═══ Dataset entries ═══
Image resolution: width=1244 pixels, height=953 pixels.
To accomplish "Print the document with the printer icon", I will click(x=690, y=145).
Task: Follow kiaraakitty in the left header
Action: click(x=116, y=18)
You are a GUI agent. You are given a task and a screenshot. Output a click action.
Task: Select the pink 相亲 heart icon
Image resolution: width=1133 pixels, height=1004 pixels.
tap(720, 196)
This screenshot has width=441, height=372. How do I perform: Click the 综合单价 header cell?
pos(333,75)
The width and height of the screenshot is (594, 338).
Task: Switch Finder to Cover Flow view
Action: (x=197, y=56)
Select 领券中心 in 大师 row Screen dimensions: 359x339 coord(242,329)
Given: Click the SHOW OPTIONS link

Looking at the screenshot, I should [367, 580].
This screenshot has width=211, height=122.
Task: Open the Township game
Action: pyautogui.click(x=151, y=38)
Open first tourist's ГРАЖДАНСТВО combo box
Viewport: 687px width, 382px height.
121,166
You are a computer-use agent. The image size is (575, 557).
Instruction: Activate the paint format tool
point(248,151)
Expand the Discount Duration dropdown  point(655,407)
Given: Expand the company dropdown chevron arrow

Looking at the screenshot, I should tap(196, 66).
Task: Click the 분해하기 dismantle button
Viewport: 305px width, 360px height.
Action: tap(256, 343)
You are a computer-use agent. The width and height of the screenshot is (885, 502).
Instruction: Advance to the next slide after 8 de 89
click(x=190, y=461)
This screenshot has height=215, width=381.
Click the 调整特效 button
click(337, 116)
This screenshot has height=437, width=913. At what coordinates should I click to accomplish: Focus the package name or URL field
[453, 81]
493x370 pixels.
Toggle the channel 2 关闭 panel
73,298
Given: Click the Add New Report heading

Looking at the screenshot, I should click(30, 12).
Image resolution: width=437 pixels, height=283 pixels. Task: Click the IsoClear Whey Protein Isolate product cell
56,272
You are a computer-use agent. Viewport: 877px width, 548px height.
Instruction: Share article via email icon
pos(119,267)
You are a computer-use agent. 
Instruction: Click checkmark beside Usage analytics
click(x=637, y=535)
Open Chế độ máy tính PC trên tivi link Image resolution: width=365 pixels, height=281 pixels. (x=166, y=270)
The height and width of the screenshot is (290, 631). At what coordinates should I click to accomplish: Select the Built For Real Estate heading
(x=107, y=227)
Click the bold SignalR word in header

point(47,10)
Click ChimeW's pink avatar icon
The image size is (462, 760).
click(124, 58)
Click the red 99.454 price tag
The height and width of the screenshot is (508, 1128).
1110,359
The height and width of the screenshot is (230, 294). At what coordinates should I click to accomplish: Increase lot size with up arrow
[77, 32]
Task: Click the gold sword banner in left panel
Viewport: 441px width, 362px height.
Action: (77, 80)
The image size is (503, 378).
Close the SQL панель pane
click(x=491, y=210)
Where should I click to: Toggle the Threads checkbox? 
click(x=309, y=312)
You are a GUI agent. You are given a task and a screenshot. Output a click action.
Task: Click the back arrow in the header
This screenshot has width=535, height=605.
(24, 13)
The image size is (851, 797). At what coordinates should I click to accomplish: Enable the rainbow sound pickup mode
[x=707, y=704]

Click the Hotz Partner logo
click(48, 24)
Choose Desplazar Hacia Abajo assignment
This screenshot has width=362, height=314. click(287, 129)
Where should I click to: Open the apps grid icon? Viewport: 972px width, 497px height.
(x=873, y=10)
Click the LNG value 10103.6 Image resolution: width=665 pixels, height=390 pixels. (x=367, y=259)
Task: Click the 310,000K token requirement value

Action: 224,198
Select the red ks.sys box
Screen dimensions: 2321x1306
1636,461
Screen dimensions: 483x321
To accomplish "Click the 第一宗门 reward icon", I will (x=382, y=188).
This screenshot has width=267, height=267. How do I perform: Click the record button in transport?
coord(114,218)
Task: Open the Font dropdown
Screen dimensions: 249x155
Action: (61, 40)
═══
=== Exercise prompt ===
Whatever appears in the records must be returned exactly.

=== Written solution ===
Image resolution: width=1244 pixels, height=953 pixels.
To accomplish "Print the document with the printer icon", I will click(x=690, y=145).
Task: Follow kiaraakitty in the left header
Action: click(x=116, y=18)
You are a GUI agent. You are given a task and a screenshot. Output a click action.
Task: Select the pink 相亲 heart icon
Image resolution: width=1133 pixels, height=1004 pixels.
tap(720, 196)
This screenshot has width=441, height=372. How do I perform: Click the 综合单价 header cell?
pos(333,75)
The width and height of the screenshot is (594, 338).
Task: Switch Finder to Cover Flow view
Action: (x=197, y=56)
Select 领券中心 in 大师 row Screen dimensions: 359x339 coord(242,329)
Given: Click the SHOW OPTIONS link

Looking at the screenshot, I should [367, 580].
This screenshot has width=211, height=122.
Task: Open the Township game
Action: pyautogui.click(x=151, y=38)
Open first tourist's ГРАЖДАНСТВО combo box
Viewport: 687px width, 382px height.
121,166
You are a computer-use agent. The image size is (575, 557).
Instruction: Activate the paint format tool
point(248,151)
Expand the Discount Duration dropdown  point(655,407)
Given: Expand the company dropdown chevron arrow

Looking at the screenshot, I should tap(196, 66).
Task: Click the 분해하기 dismantle button
Viewport: 305px width, 360px height.
Action: tap(256, 343)
You are a computer-use agent. The width and height of the screenshot is (885, 502).
Instruction: Advance to the next slide after 8 de 89
click(x=190, y=461)
This screenshot has height=215, width=381.
Click the 调整特效 button
click(337, 116)
This screenshot has height=437, width=913. At what coordinates should I click to accomplish: Focus the package name or URL field
[453, 81]
493x370 pixels.
Toggle the channel 2 关闭 panel
73,298
Given: Click the Add New Report heading

Looking at the screenshot, I should click(30, 12).
Image resolution: width=437 pixels, height=283 pixels. Task: Click the IsoClear Whey Protein Isolate product cell
56,272
You are a computer-use agent. Viewport: 877px width, 548px height.
Instruction: Share article via email icon
pos(119,267)
You are a computer-use agent. 
Instruction: Click checkmark beside Usage analytics
click(x=637, y=535)
Open Chế độ máy tính PC trên tivi link Image resolution: width=365 pixels, height=281 pixels. (x=166, y=270)
The height and width of the screenshot is (290, 631). At what coordinates should I click to accomplish: Select the Built For Real Estate heading
(x=107, y=227)
Click the bold SignalR word in header

point(47,10)
Click ChimeW's pink avatar icon
The image size is (462, 760).
click(124, 58)
Click the red 99.454 price tag
The height and width of the screenshot is (508, 1128).
1110,359
The height and width of the screenshot is (230, 294). At what coordinates should I click to accomplish: Increase lot size with up arrow
[77, 32]
Task: Click the gold sword banner in left panel
Viewport: 441px width, 362px height.
Action: (77, 80)
The image size is (503, 378).
Close the SQL панель pane
click(x=491, y=210)
Where should I click to: Toggle the Threads checkbox? 
click(x=309, y=312)
You are a GUI agent. You are given a task and a screenshot. Output a click action.
Task: Click the back arrow in the header
This screenshot has width=535, height=605.
(24, 13)
The image size is (851, 797). At what coordinates should I click to accomplish: Enable the rainbow sound pickup mode
[x=707, y=704]

Click the Hotz Partner logo
click(48, 24)
Choose Desplazar Hacia Abajo assignment
This screenshot has width=362, height=314. click(287, 129)
Where should I click to: Open the apps grid icon? Viewport: 972px width, 497px height.
(x=873, y=10)
Click the LNG value 10103.6 Image resolution: width=665 pixels, height=390 pixels. (x=367, y=259)
Task: Click the 310,000K token requirement value

Action: 224,198
Select the red ks.sys box
Screen dimensions: 2321x1306
1636,461
Screen dimensions: 483x321
To accomplish "Click the 第一宗门 reward icon", I will (x=382, y=188).
This screenshot has width=267, height=267. How do I perform: Click the record button in transport?
coord(114,218)
Task: Open the Font dropdown
Screen dimensions: 249x155
Action: (61, 40)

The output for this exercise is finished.